• Passage
--- --- ---

Photo: Dreamwear Club’s activists in Denmark in the 1990s. Courtesy of Dreamwear Club archive.
“There were surprises, too. There was a group from Finland, and prior to this meeting, few people outside that country knew that there was any support organization for TV and TS in Finland.”*
(TV-TS Tapestry 65/1993, 78)
The quote above was published in TV-TS Tapestry issue 65/1993 in an article discussing a European transgender and crossdresser conference organized in Denmark at the beginning of the 1990s. TV-TS Tapestry, later known also as Tapestry or Transgender Tapestry, was a magazine about transgender issues published from 1979 to 2008. It started as a newsletter of a Boston-based crossdresser club named Tiffany Club and later it was published under the organization’s new name, International Foundation for Gender Education (IFGE).
The conference described in the article aimed to bring together European transgender and crossdresser associations and to establish links between them. Most of the participants in the meeting were from Europe, the US, and Australia. However, to the writer’s surprise, members from a newly founded Finnish transvestite** group had also attended the meeting. In this article, I discuss who those activists mentioned in TV-TS Tapestry were and what their presence in the meeting tells us about the international scope of the Finnish trans activism in the 1990s.

--- --- ---

• Recorded information

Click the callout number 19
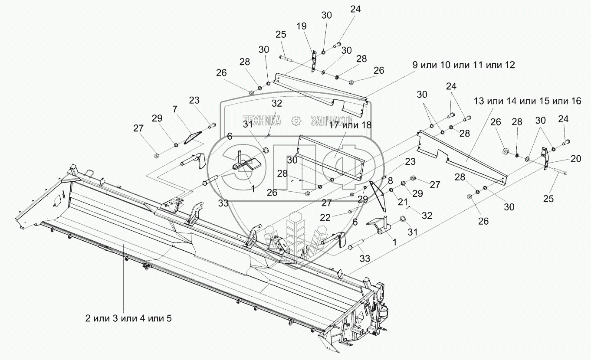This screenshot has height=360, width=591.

--- --- ---

• To be done
1. According to the passage, during which years was TV-TS Tapestry published?
2. Reproduce word for word the part of the passage between "Photo: Dreamwear Club’s" and "Tapestry 65/1993, 78)", inclusive.

• Solution set
1. It was published from 1979 to 2008.

2.
Photo: Dreamwear Club’s activists in Denmark in the 1990s. Courtesy of Dreamwear Club archive.
“There were surprises, too. There was a group from Finland, and prior to this meeting, few people outside that country knew that there was any support organization for TV and TS in Finland.”*
(TV-TS Tapestry 65/1993, 78)